That said, if you want to run a "high adventure" version, just reducing the drain value on various spells can accomplish it fairly quickly. Drain is your "mana pool" for that system, so tweaking it downwards a little bit means giving everyone more spells per encounter.
Personally, I have no problem with homebrew rules. I use them in abundance, especially when the actual rules are clunky or counter to the theme of the game I'm trying to run. One thing I find helpful is to gather up some people who are good with game systems. The college I just graduated form has a Game Design department, and a Game Design club. These are people who have all done in-depth study into how rules work, how they affect the gameplay experience.
Some advice we use when making changes to rules:
Have a Clear Goal: When you start to make a change to the rules, you should know why you are doing it. You should have a very specific objective in mind, and make sure your solution addresses that problem while affecting the rest of the game as little as necessary. Changes that are too broad or unfocused quickly spiral out of control. Even if your change is a big one, clearly defining what you intend to do and why you intend to do it can be the difference between a wonderful mod and a gigantic rules clusterf***. While you're changing healing magic, make sure you know the desired outcome. Are you more concerned with the difficulty of healing, or the damage it did to the caster? Because those are different problems. Do you want to put a condition on this better healing ability? Perhaps allowing the person to add their First Aid or Medicine dice to the casting would solve the problem without changing anything about the magic?

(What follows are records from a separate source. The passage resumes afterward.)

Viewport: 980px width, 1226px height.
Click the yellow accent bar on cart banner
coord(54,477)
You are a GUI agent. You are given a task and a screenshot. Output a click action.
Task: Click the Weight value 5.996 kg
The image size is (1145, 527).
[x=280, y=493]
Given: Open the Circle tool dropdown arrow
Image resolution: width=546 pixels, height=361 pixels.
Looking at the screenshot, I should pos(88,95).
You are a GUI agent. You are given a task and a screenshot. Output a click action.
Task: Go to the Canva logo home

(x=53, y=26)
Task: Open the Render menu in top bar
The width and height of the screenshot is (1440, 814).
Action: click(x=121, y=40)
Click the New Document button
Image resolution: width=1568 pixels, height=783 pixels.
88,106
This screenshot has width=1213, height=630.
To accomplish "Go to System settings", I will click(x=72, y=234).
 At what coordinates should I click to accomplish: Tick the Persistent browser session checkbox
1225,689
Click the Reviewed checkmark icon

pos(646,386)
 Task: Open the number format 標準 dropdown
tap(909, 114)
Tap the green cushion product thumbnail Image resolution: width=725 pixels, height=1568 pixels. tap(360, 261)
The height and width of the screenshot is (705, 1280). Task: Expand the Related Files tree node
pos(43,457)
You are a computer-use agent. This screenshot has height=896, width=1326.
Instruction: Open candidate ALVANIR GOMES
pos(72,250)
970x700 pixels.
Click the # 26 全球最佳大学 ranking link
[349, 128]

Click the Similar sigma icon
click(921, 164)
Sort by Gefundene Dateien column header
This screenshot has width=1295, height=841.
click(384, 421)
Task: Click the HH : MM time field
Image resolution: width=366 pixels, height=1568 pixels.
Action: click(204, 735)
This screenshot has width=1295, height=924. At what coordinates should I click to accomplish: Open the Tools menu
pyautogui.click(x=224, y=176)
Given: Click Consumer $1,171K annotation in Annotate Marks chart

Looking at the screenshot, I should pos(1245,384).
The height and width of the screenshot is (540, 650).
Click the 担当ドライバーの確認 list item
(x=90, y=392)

Start Simple, then Refine: Don't worry about the little details at first. If you're going to overhaul the healing system, start with a simple, easily explained change that will affect the change you want. For example, if you decide that the damage to a healing character for casting is too high, try cutting the healing Drain rating in half. From there, refine it through playtesting and thought experiments to see if there are specific changes needed, or other small things that need to be tweaked as a result, etc.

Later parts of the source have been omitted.